» WHAT IS BEING ASKED:
Write out all of the following lines exactly as they appear, with no changes.

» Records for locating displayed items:
════════════════════

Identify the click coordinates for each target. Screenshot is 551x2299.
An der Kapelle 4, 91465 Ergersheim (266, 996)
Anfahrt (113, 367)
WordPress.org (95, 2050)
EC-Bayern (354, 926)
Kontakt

════════════════════

» RESPONSE:
Identify the click coordinates for each target. Screenshot is 551x2299.
An der Kapelle 4, 91465 Ergersheim (266, 996)
Anfahrt (113, 367)
WordPress.org (95, 2050)
EC-Bayern (354, 926)
Kontakt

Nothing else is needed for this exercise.